(Work to complete) In the records that follow, find the line containing "Click the xhdpi preview icon" and the line containing "Click the costume center crosshair on canvas", then transcribe both and every line between them exactly, omitting pictures.
========================================================================
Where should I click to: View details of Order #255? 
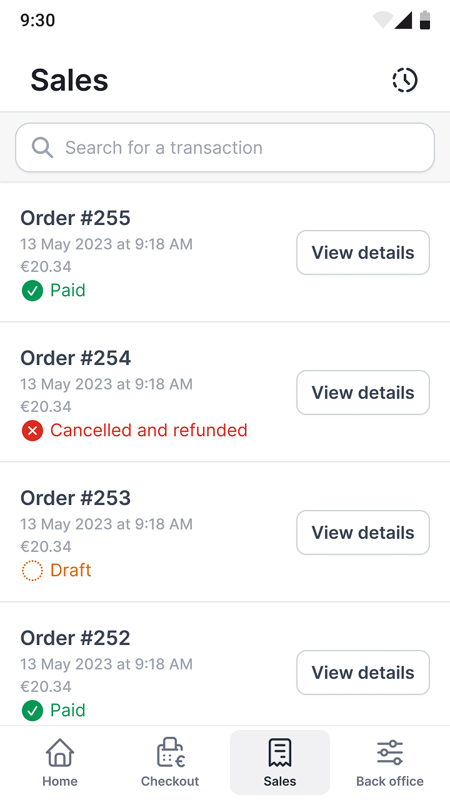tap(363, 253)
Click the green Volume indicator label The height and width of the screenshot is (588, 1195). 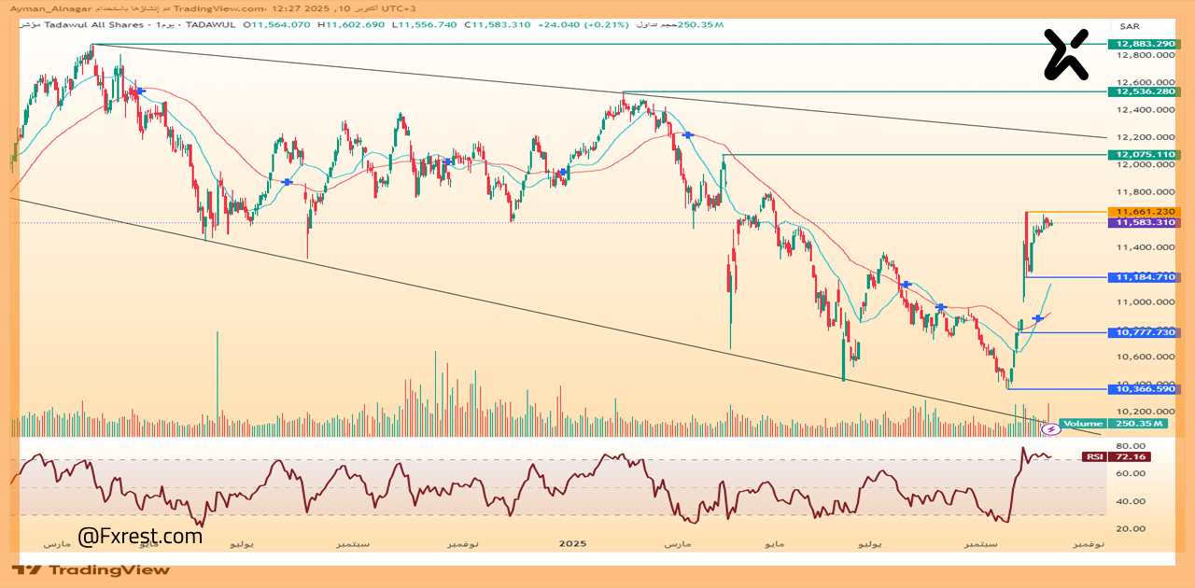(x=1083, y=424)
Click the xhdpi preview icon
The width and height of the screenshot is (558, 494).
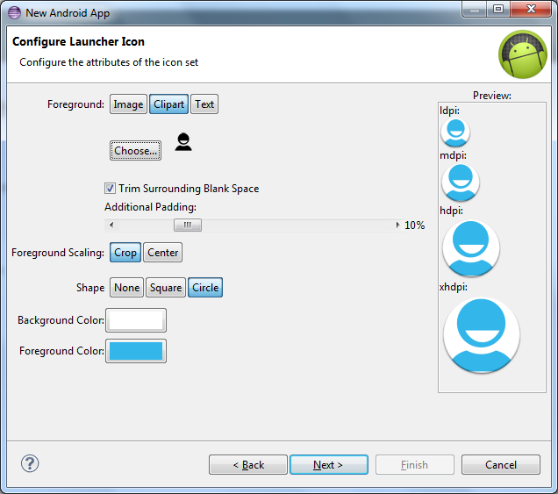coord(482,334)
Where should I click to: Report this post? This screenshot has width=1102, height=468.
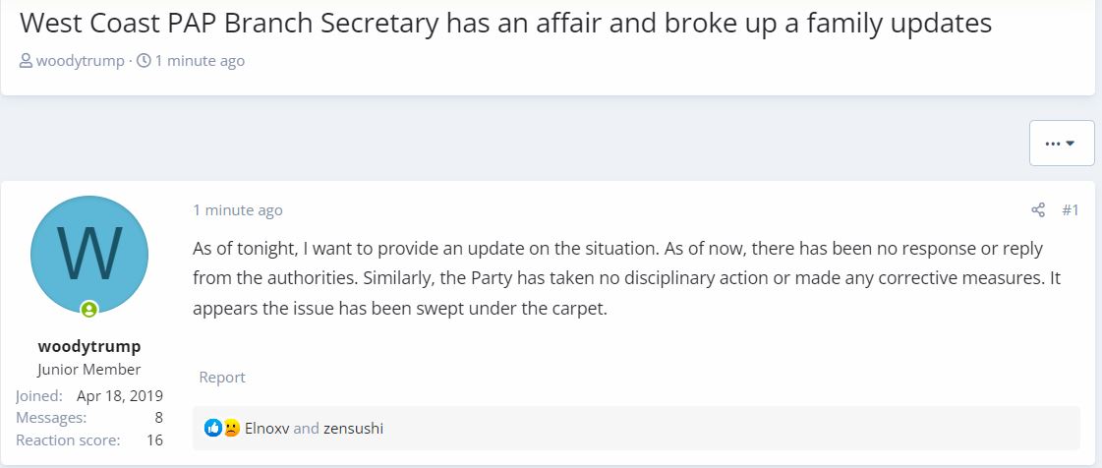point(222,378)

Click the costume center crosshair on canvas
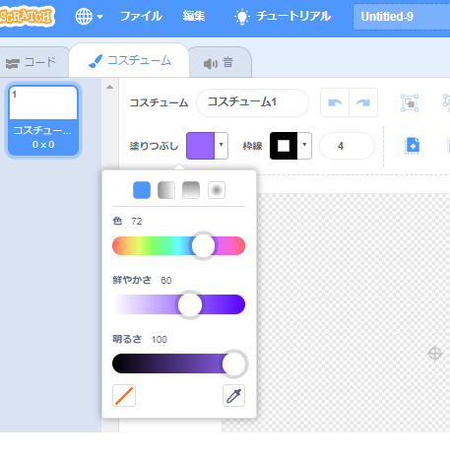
========================================================================
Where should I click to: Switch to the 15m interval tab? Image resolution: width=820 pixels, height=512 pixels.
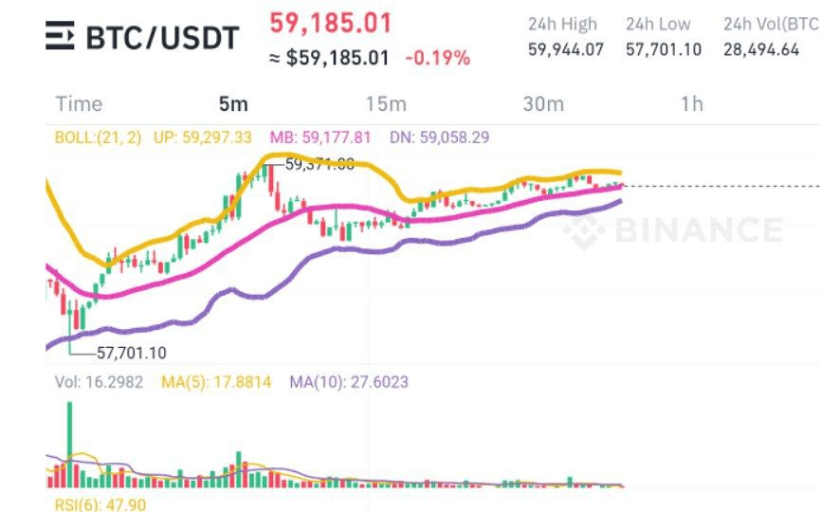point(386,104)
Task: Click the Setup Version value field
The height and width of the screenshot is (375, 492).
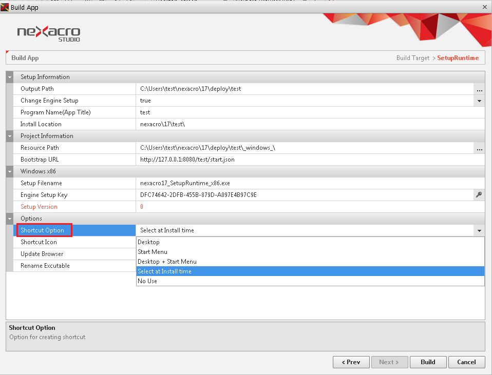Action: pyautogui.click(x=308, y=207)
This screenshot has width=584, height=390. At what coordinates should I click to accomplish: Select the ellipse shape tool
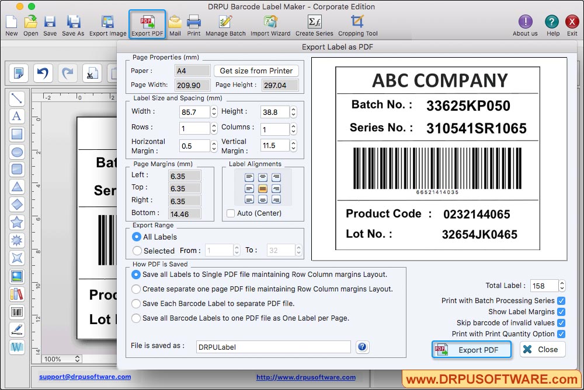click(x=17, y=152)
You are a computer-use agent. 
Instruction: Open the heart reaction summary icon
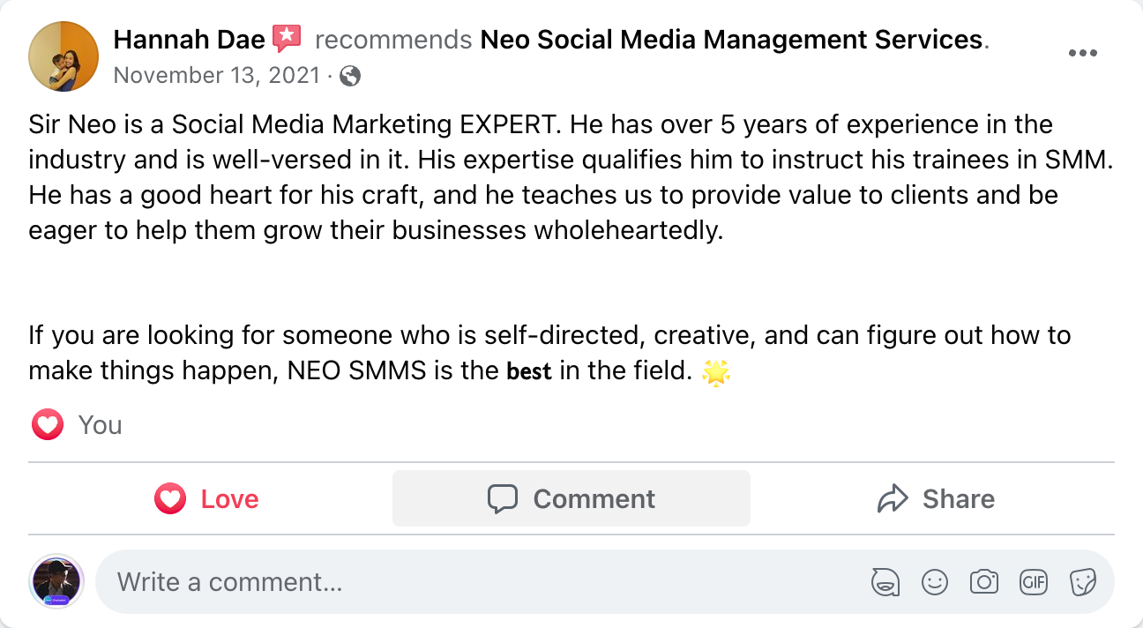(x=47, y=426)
========================================================================
(Answer space)
Click the xhdpi preview icon
The width and height of the screenshot is (558, 494).
coord(482,334)
Where should I click to: Report this post? This screenshot has width=1102, height=468.
point(222,378)

Click the costume center crosshair on canvas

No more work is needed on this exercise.